## Data:

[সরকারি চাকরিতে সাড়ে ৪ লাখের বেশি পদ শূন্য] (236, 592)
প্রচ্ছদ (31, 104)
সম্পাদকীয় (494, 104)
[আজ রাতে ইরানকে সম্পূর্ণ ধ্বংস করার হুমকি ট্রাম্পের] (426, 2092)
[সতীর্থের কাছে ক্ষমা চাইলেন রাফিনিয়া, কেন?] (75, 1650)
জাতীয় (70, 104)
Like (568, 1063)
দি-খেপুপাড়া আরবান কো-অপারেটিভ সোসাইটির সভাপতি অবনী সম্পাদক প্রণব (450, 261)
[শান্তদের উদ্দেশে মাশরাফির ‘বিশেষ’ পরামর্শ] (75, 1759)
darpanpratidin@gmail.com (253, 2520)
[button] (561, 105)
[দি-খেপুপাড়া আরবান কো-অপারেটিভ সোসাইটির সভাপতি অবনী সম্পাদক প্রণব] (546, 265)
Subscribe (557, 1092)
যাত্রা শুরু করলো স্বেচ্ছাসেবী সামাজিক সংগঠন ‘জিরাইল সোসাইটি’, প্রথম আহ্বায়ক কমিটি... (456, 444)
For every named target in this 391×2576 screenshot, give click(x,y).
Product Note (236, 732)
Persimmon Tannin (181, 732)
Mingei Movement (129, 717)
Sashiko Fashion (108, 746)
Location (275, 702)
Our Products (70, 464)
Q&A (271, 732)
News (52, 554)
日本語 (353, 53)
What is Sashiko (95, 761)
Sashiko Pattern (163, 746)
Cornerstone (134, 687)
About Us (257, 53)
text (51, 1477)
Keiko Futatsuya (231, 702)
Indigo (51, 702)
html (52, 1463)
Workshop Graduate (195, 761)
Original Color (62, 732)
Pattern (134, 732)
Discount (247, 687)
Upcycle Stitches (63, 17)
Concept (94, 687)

## Work instruction:
Reproduce, exactly and only, the lines running from the one with "Cornerstone (134, 687)" to the end of the listing above.

## Written reply:
Cornerstone (134, 687)
About Us (257, 53)
text (51, 1477)
Keiko Futatsuya (231, 702)
Indigo (51, 702)
html (52, 1463)
Workshop Graduate (195, 761)
Original Color (62, 732)
Pattern (134, 732)
Discount (247, 687)
Upcycle Stitches (63, 17)
Concept (94, 687)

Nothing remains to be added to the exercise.